Police say Delaware is facing an epidemic of heroin use because it’s cheap, easy to find and pure enough to snort, while the cost of prescription drugs has tripled due to close monitoring.
Seizures of the drug by New Castle County police have ballooned 860 percent in quantity compared with this time last year.
Police Chief Elmer Setting says heroin is easily available as prices have returned to 1980s levels. Instead of people chasing Oxycodone or other expensive drugs, he says drug users can obtain heroin on the cheap. A baggie of heroin with 0.02 grams sells for about $5.
State police report seizures of heroin totaled about 471 grams last year from Georgetown to Wilmington. This year, that figure has more than tripled to nearly 1,600 grams seized.

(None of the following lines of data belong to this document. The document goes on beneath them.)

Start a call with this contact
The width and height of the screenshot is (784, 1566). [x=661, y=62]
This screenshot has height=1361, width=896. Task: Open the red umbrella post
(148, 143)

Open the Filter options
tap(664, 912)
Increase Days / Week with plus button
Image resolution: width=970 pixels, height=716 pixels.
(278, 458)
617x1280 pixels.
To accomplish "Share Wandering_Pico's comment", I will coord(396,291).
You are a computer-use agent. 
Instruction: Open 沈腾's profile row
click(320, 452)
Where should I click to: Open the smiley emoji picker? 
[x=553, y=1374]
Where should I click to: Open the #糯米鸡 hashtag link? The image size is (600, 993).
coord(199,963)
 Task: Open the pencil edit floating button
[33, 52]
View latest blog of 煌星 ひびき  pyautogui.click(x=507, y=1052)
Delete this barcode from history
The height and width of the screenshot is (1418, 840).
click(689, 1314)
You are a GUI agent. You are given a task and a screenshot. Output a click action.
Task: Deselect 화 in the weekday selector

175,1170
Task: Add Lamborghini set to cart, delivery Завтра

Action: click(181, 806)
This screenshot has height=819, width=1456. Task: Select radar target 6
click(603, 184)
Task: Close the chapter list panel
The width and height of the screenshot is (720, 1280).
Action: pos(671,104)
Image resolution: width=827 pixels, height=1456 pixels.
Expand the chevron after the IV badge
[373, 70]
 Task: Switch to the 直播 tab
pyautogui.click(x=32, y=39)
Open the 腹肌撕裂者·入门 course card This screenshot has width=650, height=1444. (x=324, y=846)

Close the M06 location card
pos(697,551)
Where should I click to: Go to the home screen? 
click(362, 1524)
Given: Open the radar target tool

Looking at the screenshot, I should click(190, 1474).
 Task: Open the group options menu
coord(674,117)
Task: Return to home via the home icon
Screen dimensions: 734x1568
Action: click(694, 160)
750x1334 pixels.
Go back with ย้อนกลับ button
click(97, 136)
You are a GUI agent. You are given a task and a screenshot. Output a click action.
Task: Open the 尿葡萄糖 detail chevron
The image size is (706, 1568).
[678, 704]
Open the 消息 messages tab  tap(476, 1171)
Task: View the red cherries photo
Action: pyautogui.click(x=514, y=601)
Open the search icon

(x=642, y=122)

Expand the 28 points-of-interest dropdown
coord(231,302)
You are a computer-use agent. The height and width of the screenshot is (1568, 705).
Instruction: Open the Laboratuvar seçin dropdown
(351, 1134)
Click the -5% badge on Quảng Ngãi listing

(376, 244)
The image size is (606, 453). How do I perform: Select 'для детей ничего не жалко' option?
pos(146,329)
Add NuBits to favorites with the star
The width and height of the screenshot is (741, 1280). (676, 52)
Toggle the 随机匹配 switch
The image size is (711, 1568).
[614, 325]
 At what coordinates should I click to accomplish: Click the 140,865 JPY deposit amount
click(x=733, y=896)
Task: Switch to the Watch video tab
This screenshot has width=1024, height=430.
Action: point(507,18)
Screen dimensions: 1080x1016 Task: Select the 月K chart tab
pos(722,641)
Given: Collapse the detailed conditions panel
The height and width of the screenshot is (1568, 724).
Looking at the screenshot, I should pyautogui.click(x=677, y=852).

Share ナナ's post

In August 2012, following a series of investigative reports in The News Journal detailing prescription drug abuse in Delaware, the state implemented a law monitoring the dispensing of controlled substances.
“Almost overnight, people that were abusing prescription pills, it became much more difficult to get – illegal Percocets, Oxycontins, Vicodin, you name it,” said Paul Cowan, chief of emergency services at Beebe Medical Center in Lewes. “So the shift was back to heroin.”
Delaware’s drug abuse prevention efforts include state and local programs aimed at youth awareness, statewide campaigns to promote wellness and reduce drug abuse, and changes in state law.